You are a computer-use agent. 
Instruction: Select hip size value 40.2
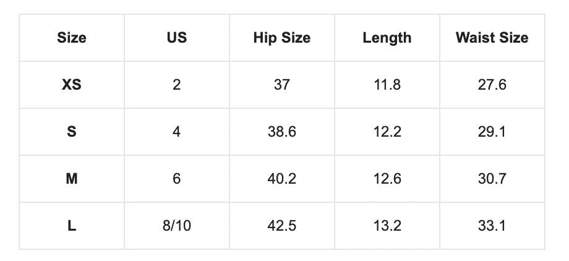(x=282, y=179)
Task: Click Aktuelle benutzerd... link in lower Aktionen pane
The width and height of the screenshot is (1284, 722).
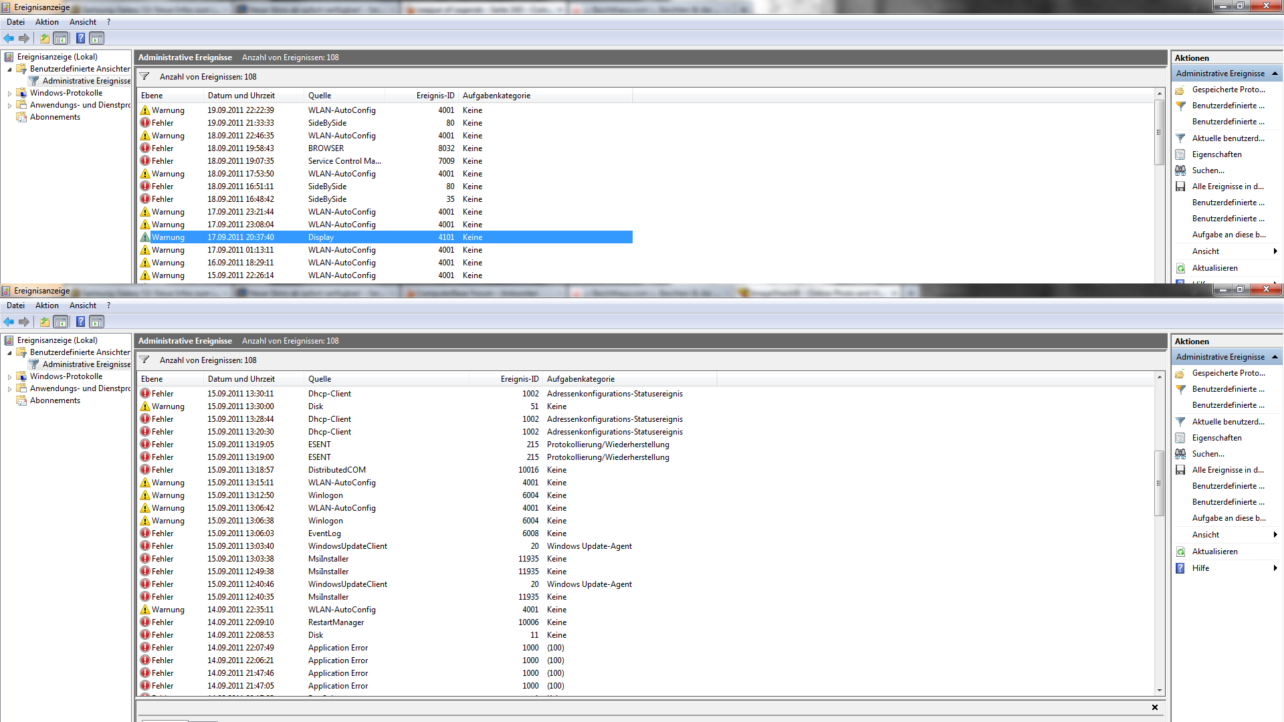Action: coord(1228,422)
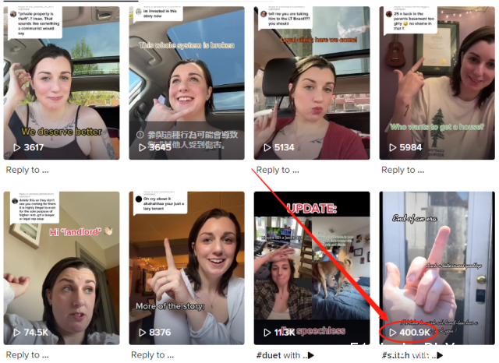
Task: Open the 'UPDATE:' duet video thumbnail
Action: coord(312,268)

--

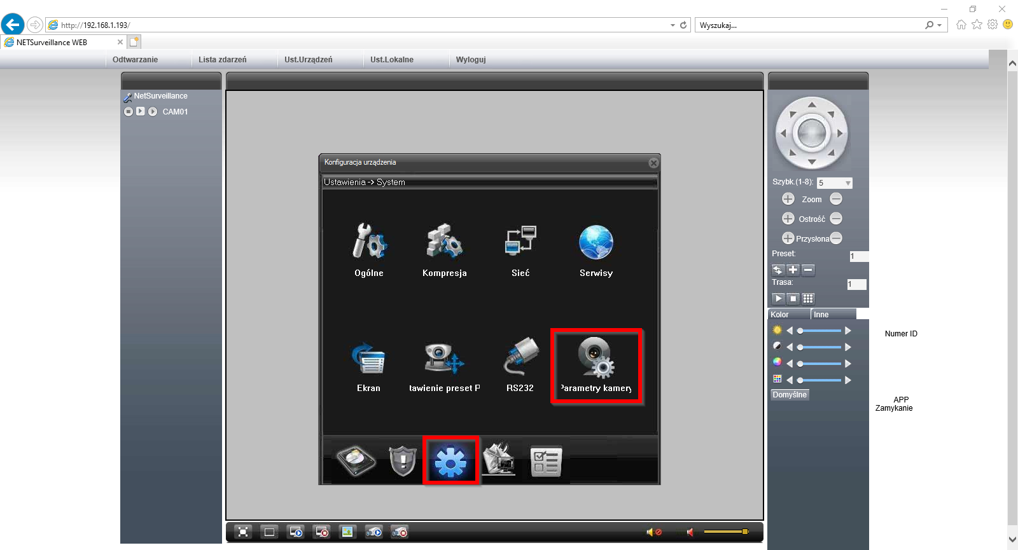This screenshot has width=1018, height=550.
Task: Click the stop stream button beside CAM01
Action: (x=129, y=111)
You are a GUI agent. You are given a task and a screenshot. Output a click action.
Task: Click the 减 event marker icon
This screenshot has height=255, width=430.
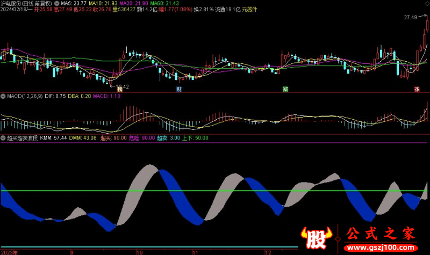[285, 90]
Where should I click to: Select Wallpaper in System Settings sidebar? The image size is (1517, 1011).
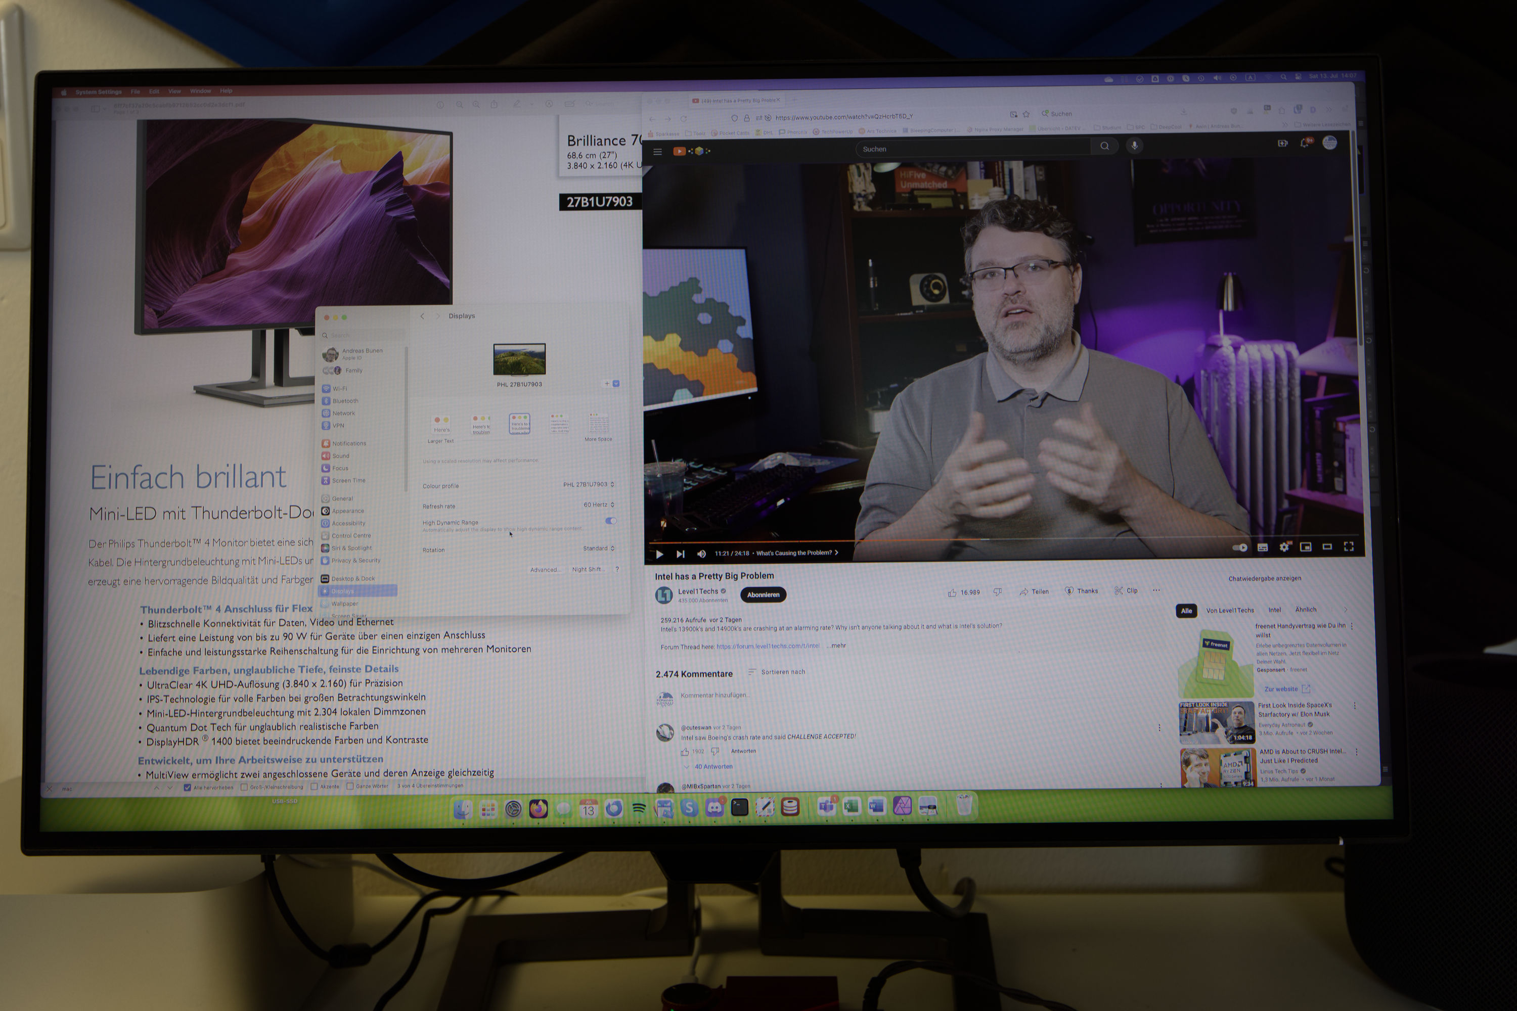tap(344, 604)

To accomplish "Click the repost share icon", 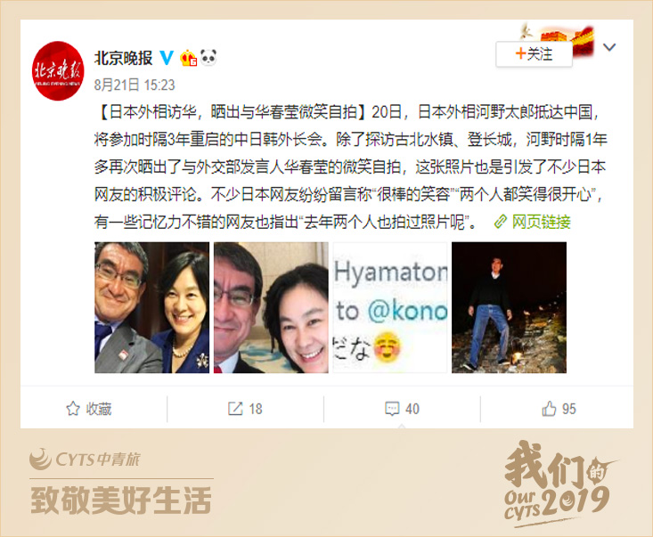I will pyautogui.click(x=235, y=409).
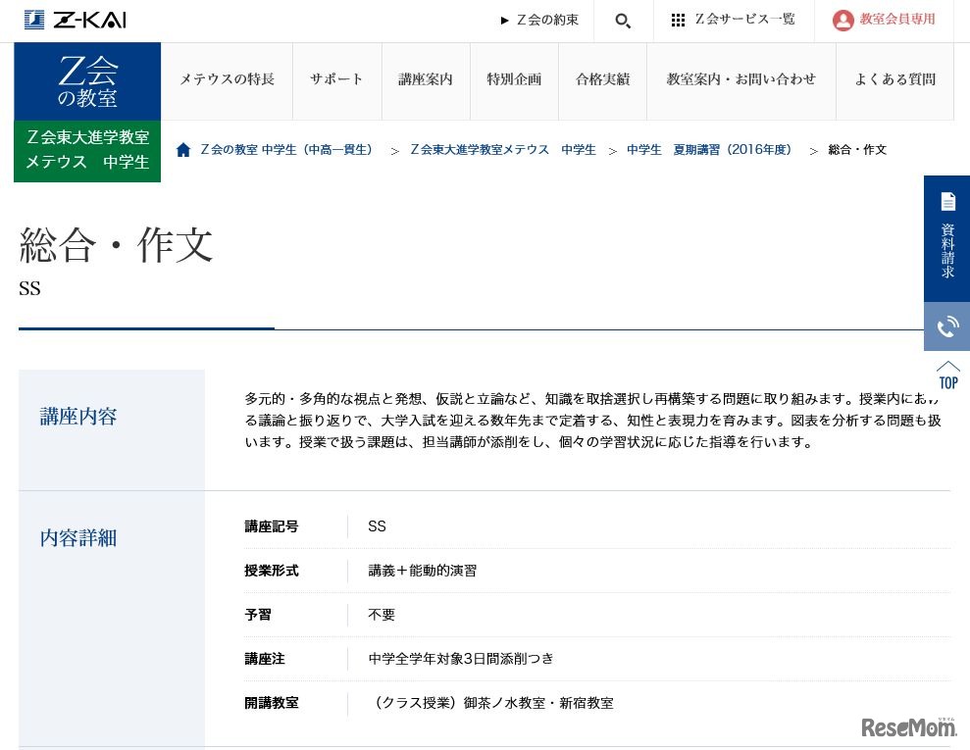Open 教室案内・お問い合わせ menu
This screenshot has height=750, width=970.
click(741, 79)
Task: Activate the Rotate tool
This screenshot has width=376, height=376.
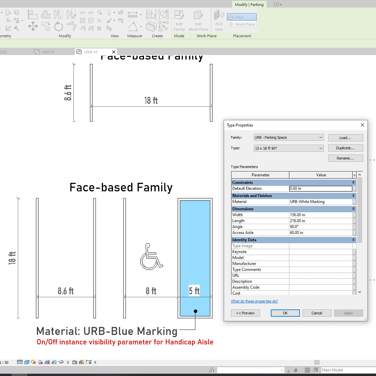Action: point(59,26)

--

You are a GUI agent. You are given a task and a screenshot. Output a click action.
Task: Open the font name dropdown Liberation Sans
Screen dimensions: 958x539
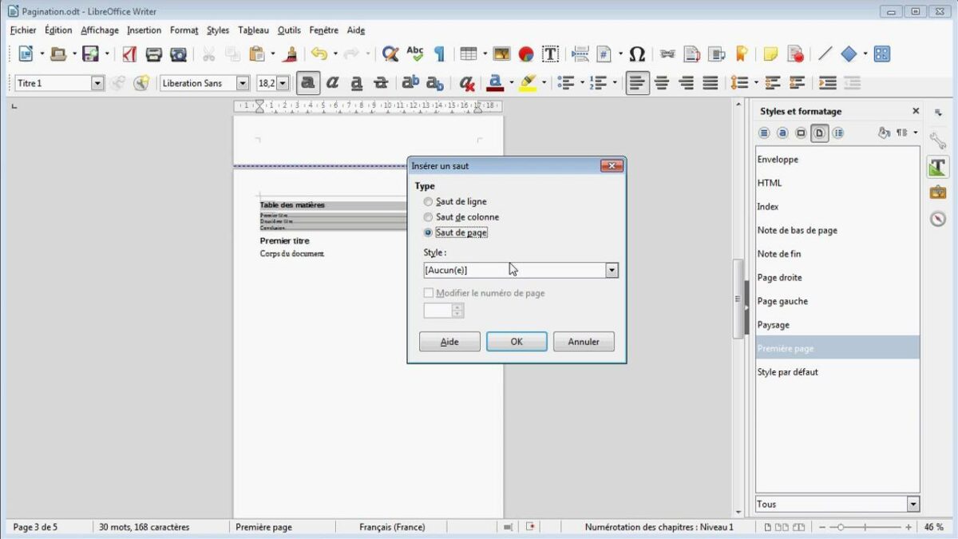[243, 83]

**Exercise directions:** Rewrite the lines between the one holding "You are a computer-use agent." and the one holding "Action: coord(312,268)", inclusive, with "hip size" changed to "waist size" and nothing else altered. Leave the pictures out of your answer.

**Task output:**
You are a computer-use agent. 
Instruction: Select waist size value 40.2
(x=282, y=179)
Task: Click Aktuelle benutzerd... link in lower Aktionen pane
The width and height of the screenshot is (1284, 722).
Action: coord(1228,422)
Task: Open the 'UPDATE:' duet video thumbnail
Action: coord(312,268)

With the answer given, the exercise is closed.